TASK BRIEF = Could you work out how many lines of the material below hold "will"? Only the number is needed.
* * * * * * *
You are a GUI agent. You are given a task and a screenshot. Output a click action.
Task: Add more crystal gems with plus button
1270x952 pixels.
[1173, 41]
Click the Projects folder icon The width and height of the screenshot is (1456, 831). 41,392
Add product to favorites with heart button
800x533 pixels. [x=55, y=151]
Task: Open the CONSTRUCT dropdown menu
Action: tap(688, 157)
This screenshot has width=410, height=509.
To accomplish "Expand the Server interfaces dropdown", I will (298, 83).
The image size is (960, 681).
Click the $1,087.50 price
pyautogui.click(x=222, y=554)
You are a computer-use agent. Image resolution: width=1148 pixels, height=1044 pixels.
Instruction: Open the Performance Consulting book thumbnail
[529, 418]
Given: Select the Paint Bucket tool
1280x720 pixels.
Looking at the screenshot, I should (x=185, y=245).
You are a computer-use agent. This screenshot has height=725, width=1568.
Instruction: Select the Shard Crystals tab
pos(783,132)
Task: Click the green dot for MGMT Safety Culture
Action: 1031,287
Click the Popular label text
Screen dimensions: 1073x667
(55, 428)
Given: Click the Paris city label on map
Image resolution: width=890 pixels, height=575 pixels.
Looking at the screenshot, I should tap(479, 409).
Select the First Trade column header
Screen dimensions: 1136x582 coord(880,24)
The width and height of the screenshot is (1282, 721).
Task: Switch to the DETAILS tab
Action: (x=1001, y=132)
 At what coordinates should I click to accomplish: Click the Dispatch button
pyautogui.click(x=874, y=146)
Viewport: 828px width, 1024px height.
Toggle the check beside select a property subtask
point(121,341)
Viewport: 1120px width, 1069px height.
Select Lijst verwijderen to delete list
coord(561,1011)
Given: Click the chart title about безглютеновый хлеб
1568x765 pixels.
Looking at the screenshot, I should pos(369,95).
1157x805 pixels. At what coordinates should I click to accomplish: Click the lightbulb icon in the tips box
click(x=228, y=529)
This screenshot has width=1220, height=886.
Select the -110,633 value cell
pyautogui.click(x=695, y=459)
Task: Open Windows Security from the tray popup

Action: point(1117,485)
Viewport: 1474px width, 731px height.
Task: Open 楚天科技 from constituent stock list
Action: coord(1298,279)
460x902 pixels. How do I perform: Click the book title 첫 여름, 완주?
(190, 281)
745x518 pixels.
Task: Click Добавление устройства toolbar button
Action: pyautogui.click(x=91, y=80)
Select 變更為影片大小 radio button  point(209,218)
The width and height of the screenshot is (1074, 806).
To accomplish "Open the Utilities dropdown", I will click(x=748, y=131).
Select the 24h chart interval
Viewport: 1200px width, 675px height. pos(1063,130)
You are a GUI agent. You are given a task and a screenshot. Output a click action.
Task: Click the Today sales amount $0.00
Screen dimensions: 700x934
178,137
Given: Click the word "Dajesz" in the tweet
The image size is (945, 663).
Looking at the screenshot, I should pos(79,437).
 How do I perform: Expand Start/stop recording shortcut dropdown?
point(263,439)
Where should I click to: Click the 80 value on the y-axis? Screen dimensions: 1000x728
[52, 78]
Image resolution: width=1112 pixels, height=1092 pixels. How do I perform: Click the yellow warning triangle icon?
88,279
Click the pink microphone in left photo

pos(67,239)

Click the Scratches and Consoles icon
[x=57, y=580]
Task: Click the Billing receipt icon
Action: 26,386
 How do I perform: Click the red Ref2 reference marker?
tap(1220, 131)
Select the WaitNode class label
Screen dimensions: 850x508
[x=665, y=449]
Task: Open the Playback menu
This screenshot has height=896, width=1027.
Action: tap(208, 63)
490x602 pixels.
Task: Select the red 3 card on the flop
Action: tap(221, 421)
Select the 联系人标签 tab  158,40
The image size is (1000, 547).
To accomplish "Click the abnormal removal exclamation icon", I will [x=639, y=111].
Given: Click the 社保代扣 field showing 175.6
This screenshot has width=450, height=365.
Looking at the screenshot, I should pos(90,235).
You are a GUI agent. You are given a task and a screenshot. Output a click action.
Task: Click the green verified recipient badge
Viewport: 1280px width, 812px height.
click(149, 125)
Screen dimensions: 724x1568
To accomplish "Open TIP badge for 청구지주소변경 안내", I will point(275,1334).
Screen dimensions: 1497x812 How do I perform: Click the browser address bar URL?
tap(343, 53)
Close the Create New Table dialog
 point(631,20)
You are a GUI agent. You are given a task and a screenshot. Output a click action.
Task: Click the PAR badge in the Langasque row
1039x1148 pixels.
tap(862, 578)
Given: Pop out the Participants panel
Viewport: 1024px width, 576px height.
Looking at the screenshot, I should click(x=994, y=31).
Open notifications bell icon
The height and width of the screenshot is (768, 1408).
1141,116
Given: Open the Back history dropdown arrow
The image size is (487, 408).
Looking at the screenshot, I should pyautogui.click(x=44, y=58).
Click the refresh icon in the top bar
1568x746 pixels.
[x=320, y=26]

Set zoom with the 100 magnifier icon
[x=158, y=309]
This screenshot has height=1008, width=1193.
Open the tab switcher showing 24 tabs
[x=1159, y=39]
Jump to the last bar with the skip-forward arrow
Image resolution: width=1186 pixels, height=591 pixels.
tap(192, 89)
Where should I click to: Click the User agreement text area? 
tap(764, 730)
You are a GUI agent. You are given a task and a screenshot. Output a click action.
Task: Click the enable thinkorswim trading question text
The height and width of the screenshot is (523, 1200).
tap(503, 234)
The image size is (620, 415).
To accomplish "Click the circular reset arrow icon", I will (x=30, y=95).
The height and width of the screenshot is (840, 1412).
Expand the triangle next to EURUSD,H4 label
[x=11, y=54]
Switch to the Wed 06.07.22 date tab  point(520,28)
* * * * * * *
YOUR SOLUTION = 5